John Tyler Morgan - Death and Legacy

Death and Legacy

Senator Morgan died in Washington, D.C. while still in office. He was buried in Live Oak Cemetery in Selma, Alabama. The remainder of his term was served by John H. Bankhead.

An article by history professor Thomas Adams Upchurch in the April 2004 Alabama Review says:

His congressional speeches and published writings demonstrate the central role that Morgan played in the drama of racial politics on Capitol Hill and in the national press from 1889 to 1891. More importantly, they reveal his leadership in forging the ideology of white supremacy that dominated American race relations from the 1890s to the 1960s. Indeed, Morgan emerged as the most prominent and notorious racist ideologue of his day, a man who, as much as any other individual, set the tone for the coming Jim Crow era."
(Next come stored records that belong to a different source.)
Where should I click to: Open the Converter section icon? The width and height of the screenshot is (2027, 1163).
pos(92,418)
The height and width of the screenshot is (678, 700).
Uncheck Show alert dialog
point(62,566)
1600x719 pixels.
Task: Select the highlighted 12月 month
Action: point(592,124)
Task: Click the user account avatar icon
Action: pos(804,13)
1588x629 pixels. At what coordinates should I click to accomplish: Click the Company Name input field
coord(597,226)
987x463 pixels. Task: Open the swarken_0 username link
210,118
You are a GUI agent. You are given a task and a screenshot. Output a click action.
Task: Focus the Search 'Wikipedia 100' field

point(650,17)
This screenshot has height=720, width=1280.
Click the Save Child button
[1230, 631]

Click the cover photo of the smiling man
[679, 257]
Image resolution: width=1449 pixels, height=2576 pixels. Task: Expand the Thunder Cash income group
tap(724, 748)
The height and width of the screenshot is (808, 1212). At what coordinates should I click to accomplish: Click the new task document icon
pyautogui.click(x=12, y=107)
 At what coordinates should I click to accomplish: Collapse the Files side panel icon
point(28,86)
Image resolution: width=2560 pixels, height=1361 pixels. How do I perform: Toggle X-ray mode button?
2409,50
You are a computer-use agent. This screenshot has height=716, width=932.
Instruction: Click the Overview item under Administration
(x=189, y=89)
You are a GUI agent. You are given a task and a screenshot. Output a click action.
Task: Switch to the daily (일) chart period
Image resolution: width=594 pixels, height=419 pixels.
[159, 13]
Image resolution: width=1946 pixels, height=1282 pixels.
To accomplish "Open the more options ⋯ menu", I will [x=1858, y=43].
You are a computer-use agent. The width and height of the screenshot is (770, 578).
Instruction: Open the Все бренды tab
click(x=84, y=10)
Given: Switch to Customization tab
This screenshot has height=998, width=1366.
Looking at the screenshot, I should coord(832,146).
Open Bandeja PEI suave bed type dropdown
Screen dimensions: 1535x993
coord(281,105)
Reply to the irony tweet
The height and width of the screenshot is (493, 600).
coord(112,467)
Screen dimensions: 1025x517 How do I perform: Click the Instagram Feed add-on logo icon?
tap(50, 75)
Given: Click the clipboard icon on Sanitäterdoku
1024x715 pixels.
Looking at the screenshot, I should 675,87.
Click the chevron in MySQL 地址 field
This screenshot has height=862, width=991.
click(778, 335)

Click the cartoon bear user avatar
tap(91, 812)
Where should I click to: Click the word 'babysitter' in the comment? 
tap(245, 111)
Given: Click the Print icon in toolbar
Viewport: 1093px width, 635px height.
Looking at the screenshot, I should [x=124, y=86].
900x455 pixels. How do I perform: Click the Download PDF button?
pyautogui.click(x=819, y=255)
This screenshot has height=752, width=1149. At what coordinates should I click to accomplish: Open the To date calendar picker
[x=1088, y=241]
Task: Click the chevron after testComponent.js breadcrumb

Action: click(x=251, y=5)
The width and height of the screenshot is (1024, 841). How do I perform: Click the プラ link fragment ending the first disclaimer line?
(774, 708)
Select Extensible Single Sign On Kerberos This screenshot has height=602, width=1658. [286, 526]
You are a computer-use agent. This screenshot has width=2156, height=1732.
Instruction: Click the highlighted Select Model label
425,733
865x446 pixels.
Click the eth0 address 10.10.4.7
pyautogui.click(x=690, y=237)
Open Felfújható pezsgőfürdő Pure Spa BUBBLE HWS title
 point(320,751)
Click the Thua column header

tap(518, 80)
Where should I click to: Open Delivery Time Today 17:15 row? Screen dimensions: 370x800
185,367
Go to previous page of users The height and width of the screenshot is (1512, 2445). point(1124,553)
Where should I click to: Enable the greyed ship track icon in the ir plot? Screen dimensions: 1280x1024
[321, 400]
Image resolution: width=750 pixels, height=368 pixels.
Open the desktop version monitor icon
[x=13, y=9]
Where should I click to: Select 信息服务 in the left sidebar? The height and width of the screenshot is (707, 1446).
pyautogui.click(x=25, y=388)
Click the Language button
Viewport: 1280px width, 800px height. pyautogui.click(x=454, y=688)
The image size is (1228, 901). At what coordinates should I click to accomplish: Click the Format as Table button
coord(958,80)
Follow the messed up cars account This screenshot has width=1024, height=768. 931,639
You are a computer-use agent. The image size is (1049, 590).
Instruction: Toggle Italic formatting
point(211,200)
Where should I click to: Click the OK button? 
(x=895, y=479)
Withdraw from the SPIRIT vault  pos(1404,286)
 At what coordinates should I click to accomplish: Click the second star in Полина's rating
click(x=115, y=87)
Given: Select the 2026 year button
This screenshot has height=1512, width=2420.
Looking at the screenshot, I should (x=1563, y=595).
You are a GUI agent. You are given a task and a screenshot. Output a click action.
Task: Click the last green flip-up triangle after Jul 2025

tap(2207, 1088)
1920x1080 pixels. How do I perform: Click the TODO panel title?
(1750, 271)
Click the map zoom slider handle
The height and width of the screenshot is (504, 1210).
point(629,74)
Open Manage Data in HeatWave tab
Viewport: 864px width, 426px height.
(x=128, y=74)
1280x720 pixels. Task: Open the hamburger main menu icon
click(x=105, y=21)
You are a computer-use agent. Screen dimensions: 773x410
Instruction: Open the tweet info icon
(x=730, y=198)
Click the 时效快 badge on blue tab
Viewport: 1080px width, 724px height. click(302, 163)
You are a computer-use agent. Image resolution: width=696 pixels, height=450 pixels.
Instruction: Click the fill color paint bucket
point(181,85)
In 1908, the Congressman from Alabama, Mr. Heflin, in describing both recently deceased Senators Edmund Pettus and John Tyler Morgan said the following, “the ballot, that which represented privileges and powers for which the quick-witted Celt and the thoughtful Saxon had struggled a thousand years to achieve, was given in the twinkling of an eye to the unfit hordes of an inferior race. . . .No two men in Alabama, or in the South, did more to stay the hideous tide of negro domination than the two dearly beloved Senators whose death the House mourns to-day. In the dark and trying days of reconstruction these two men were foremost among the defenders of Anglo-Saxon civilization.” See: "John Tyler Morgan and Edmund Winston Pettus- Memorial Addresses-Sixtieth Congress, First Session, Senate of the United States, April 18, 1908. House of Representatives, April 25, 1908," ed. United States Congress (Washington: Government Printing Office, 1909). 188-189.